START MATERIAL TO PROCESS

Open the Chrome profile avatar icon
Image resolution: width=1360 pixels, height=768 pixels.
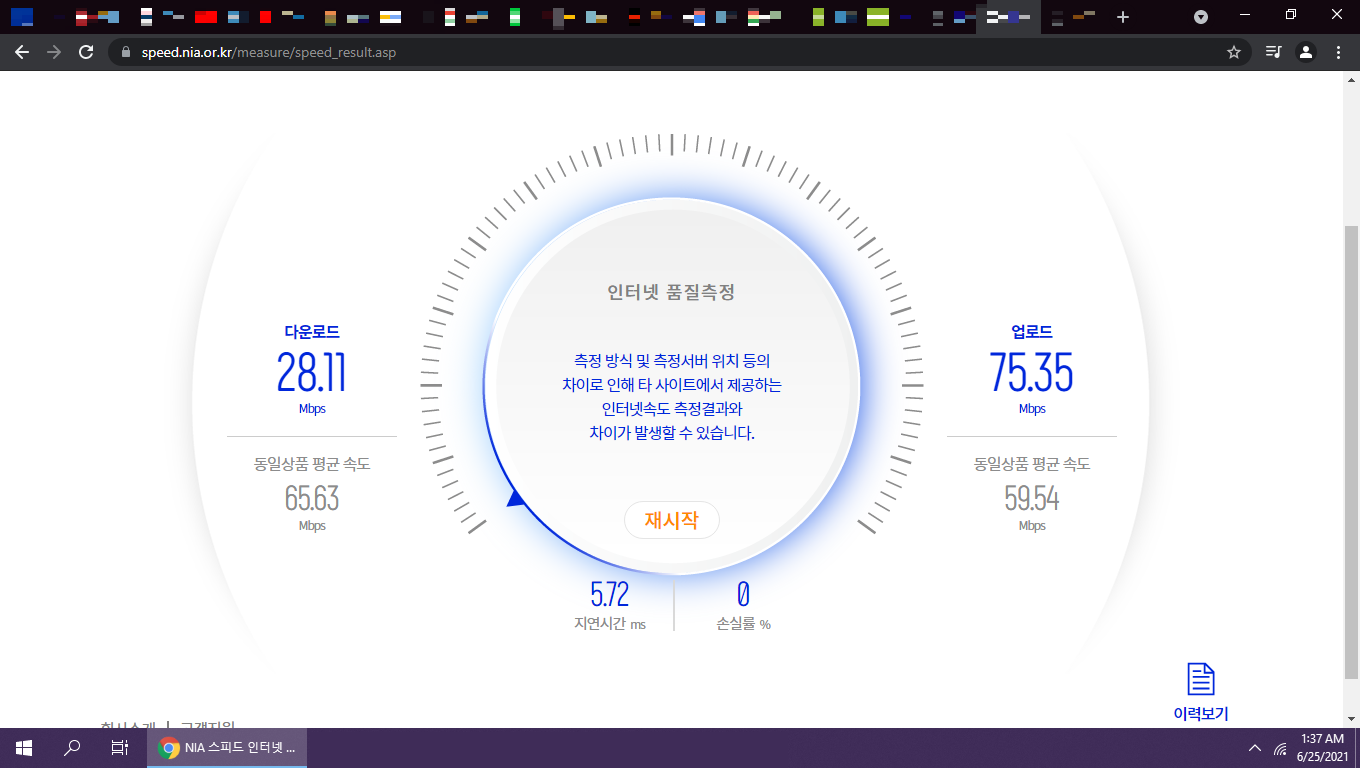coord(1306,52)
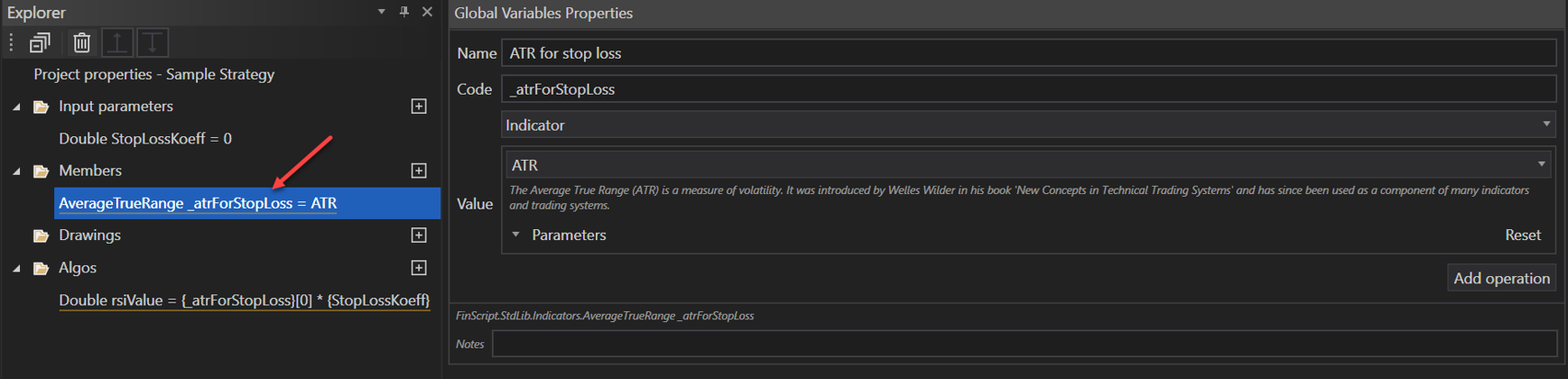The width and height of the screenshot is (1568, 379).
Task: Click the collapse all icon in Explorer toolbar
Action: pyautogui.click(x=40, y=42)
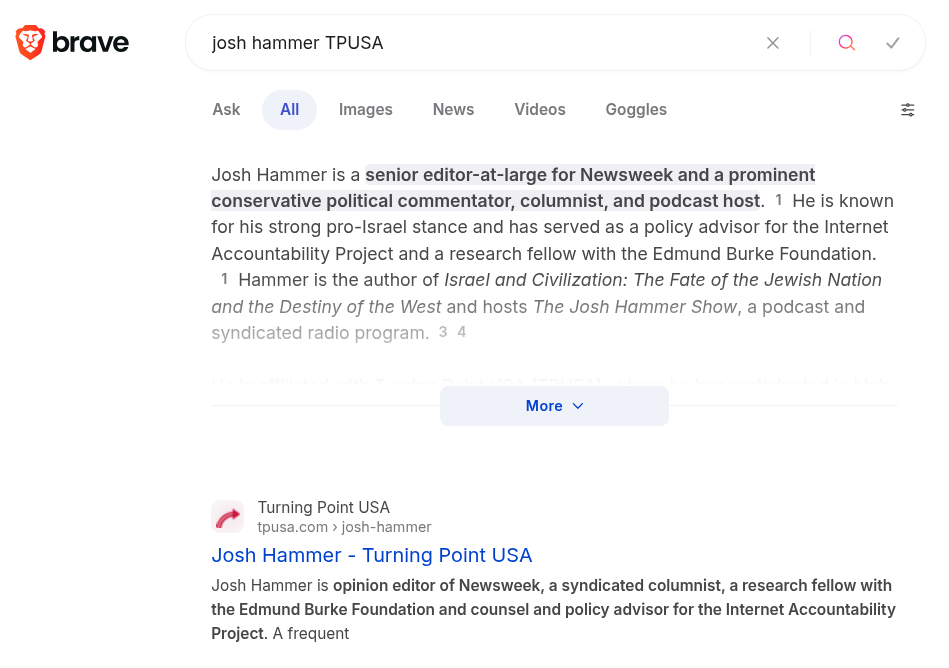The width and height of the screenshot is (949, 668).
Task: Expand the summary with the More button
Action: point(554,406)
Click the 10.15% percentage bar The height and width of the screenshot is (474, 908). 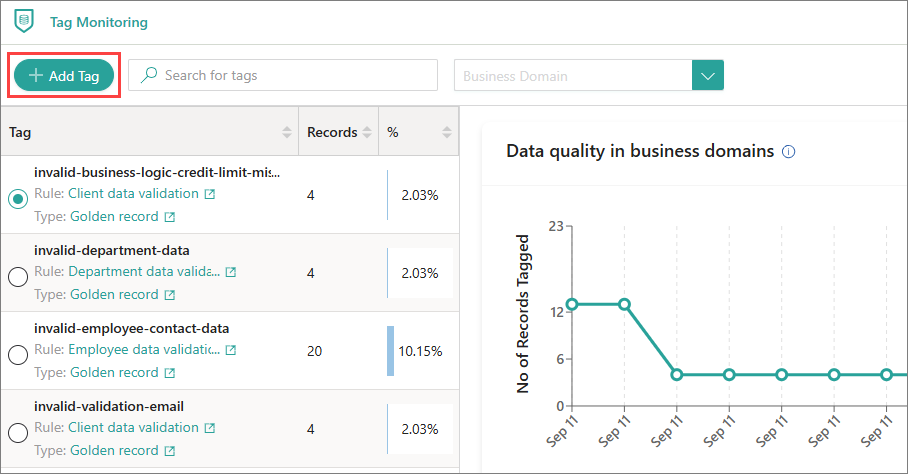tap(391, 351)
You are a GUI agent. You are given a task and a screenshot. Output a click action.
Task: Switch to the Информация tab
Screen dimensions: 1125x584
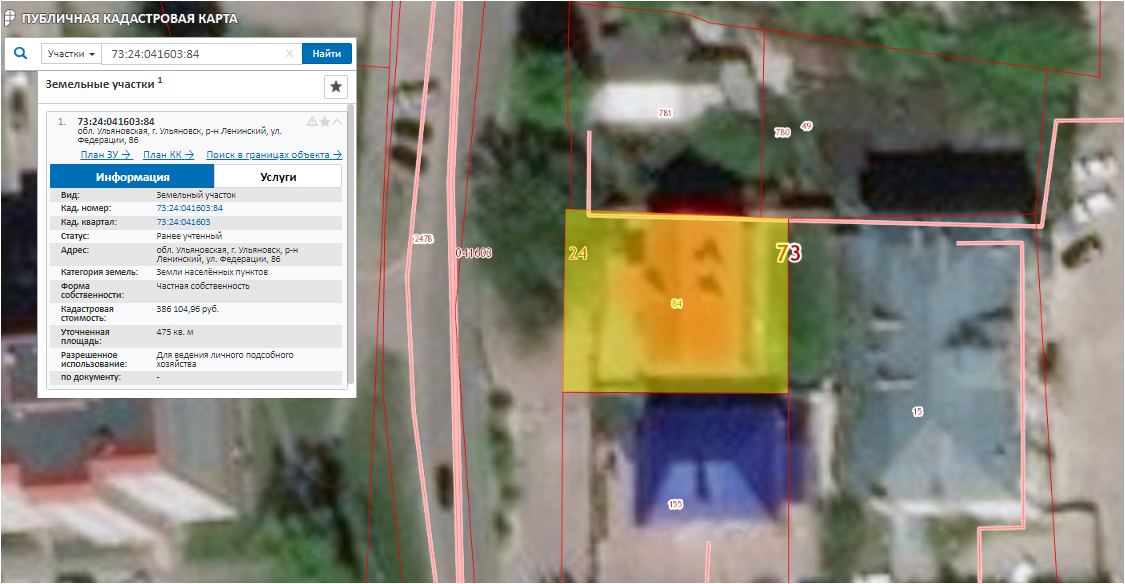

END MATERIAL TO PROCESS

ACTION ITEM ▸ I would like you to retype exactly the lines running from the one containing "Task: Switch to the Информация tab" to the last line of the entries, both included, leaving all pictures out.

TASK RESPONSE ▸
Task: Switch to the Информация tab
Screen dimensions: 1125x584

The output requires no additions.